- _Exercise instructions_: In the records below, find the line holding "You are a GUI"; copy it and every line after it to the end, omitting all images.

- _Provided information_:
--- START ---

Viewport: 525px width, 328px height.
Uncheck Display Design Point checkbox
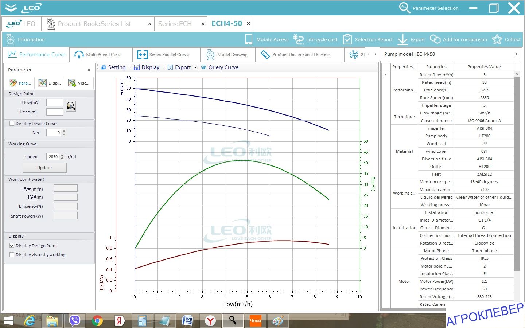coord(12,246)
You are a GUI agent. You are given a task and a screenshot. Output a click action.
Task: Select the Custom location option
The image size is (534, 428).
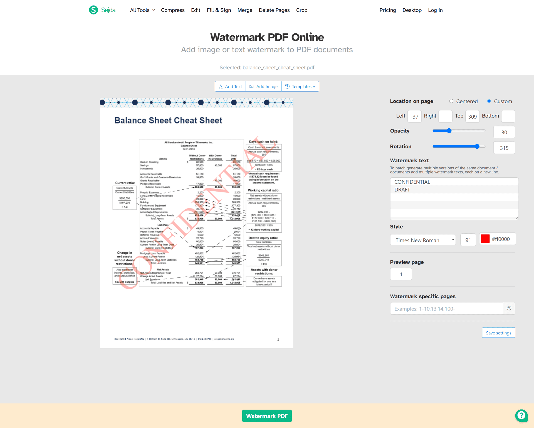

--- END ---

- _Your solution_:
You are a GUI agent. You are given a task and a screenshot. Output a click action.
Task: Select the Custom location option
The image size is (534, 428).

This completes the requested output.